Court: Filed in Supreme Judicial Court for Suffolk County
Ruling: Ruled in favor of defendants, allowing a vote on the measure
Plaintiff(s): Benjamin Locke Weiner, Ronald T. Maloney, Jr., Cynthia Newell, Sean Barry, Tina M. Messina, Maximilian Pano Haivanis, and Steven SchechterleDefendant(s): Maura Healey (D), the attorney general of the Commonwealth of Massachusetts; William F. Galvin (D), secretary of the Commonwealth of Massachusetts
Plaintiff argument:
The language of the ballot initiative concerns four distinct questions. It fails to comply with initiative rules established in the Massachusetts Constitution.
Defendant argument:
The ballot language meets all constitutional requirements and was therefore certified to gather signatures to appear on the 2020 ballot.

  Source: Massachusetts Appellate Courts

On November 25, 2019, Benjamin Locke Weiner, Ronald T. Maloney, Jr., Cynthia Newell, Sean Barry, Tina M. Messina, Maximilian Pano Haivanis, and Steven Schechterle filed a lawsuit against Massachusetts Attorney General Maura Healey and William F. Gavin, secretary of the Commonwealth of Massachusetts, claiming that the Massachusetts Beer and Wine in Food Stores Initiative should not have been certified to circulate because it violated the subject matter rules established in the Massachusetts Constitution.

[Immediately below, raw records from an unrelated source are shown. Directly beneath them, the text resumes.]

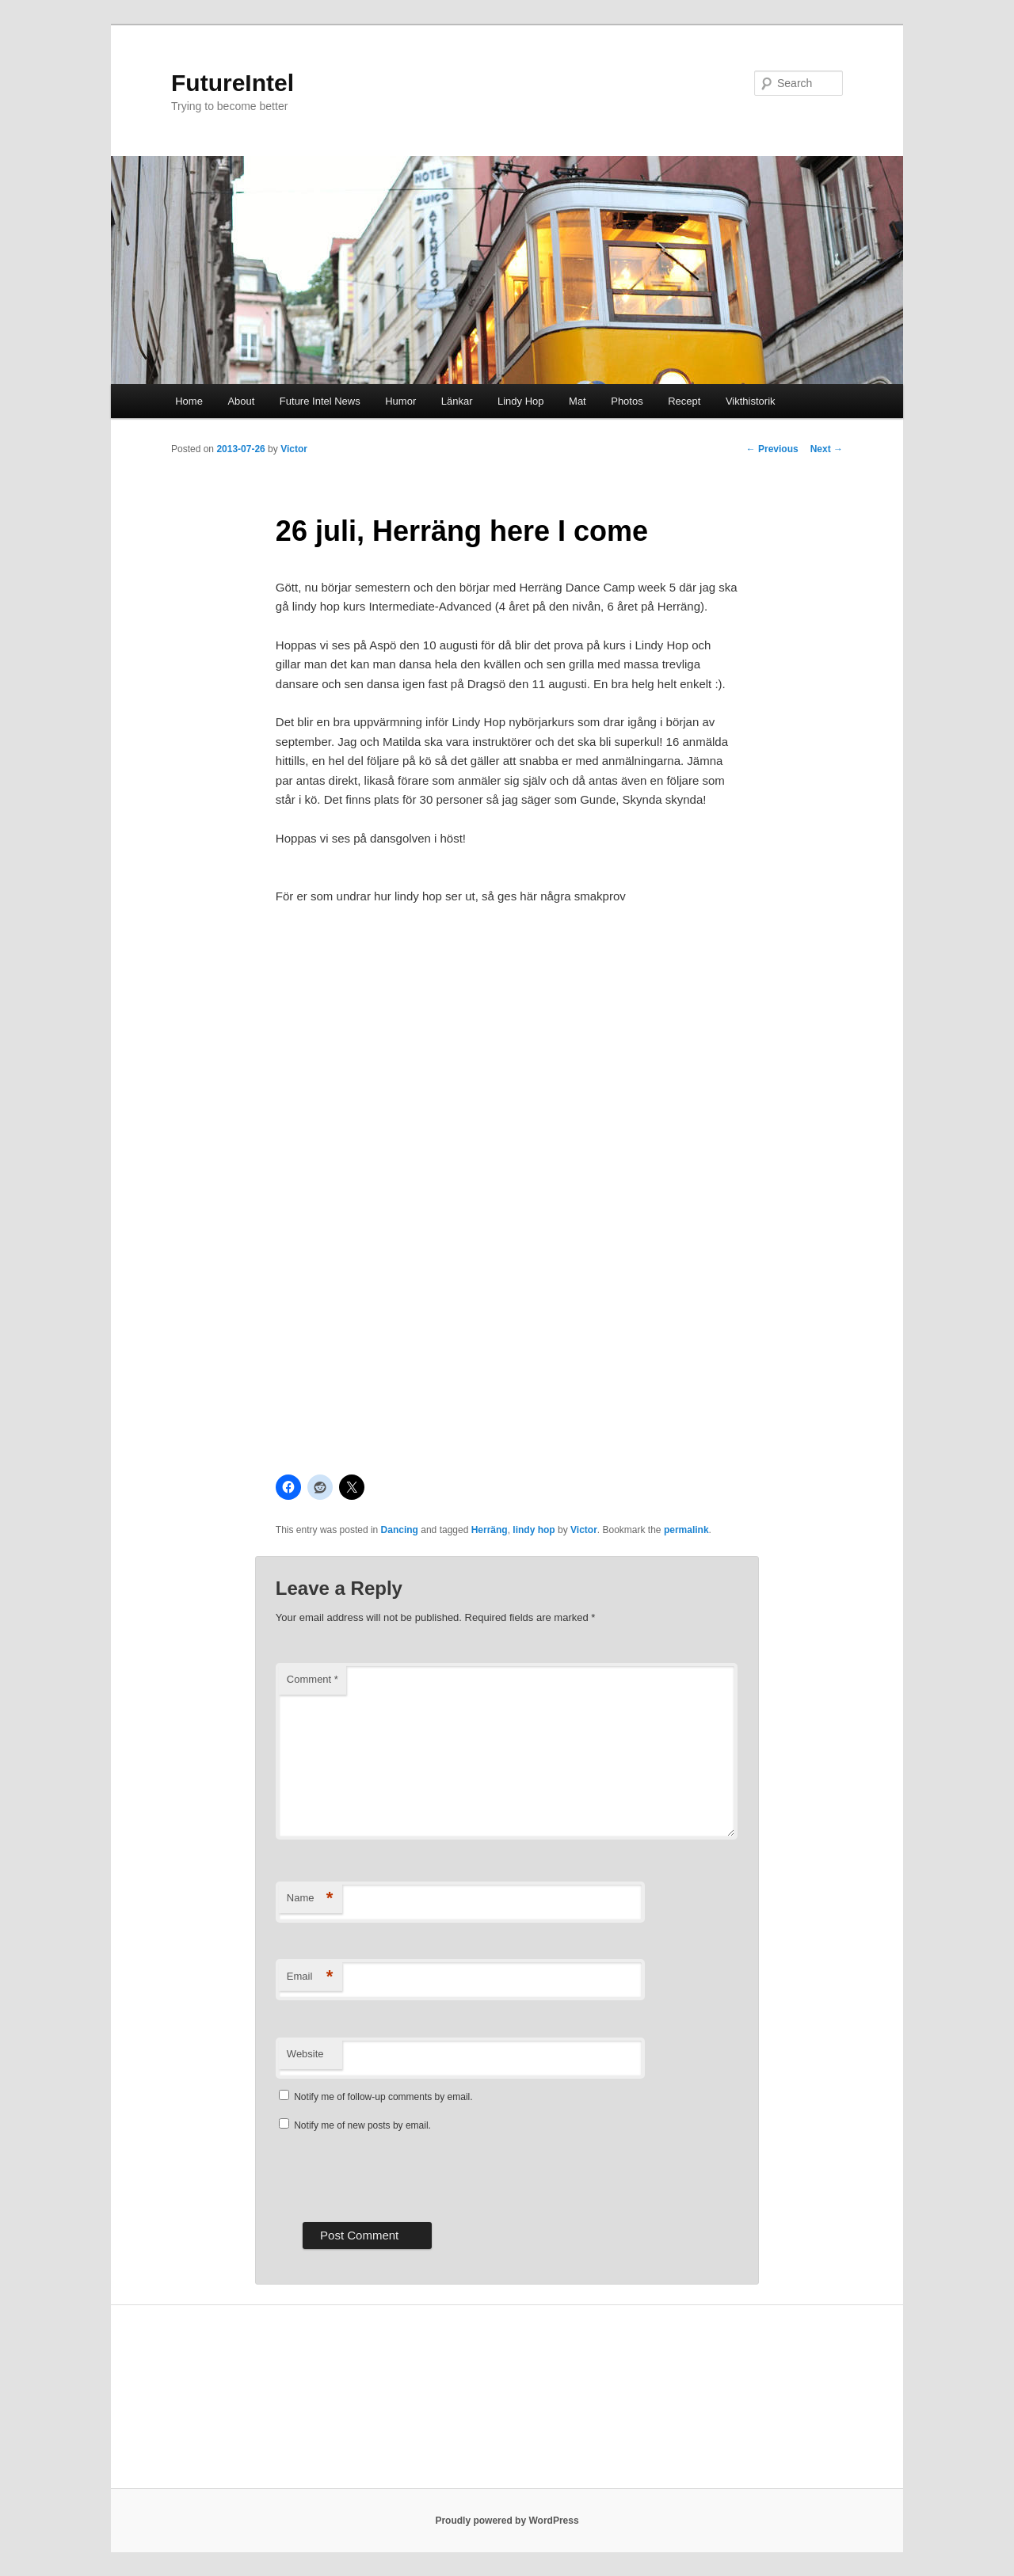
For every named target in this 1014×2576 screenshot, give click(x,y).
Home (189, 401)
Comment (312, 1679)
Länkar (457, 401)
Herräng (489, 1529)
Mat (577, 401)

The plaintiffs argued in their complaint that the initiative concerned the following four distinct questions:[11]

  • Excluding spirits, should wine and beer be sold at an unlimited number of locations in municipalities as long as the retailer also sells food?
  • Should a single retailer be authorized to obtain an unlimited number of licenses to sell beer, wine, and spirits across the state and local jurisdictions?
  • Should all alcohol retailers require proof of identification no matter a person's appearance? Who decides what type of identification is valid?
  • Should a portion of the funds raised by the excise tax on alcohol be moved from the general fund to a special fund for the operation of the Alcoholic Beverages Control Commission?

The plaintiffs argued that these distinct questions violate Section 1 of Article LXXIV of the Massachusetts Constitution, which requires initiatives to concern only topics "which are related or which are mutually dependent." This rule is less restrictive than the full single-subject rule employed in many states.

On May 26, 2020, the Massachusetts Supreme Judicial Court ruled in favor of the defendants arguing that the four parts of the ballot question are related and can be voted on as one question. The court wrote, "The age-verification and enforcement provisions are thus operationally related to the other provisions of the measure. We are persuaded that Initiative Petition 19-14 sets forth a unified statement of policy and is sufficiently coherent to permit a "yes" or "no" vote." The question will appear on ballots as approved by the Secretary of State.[12]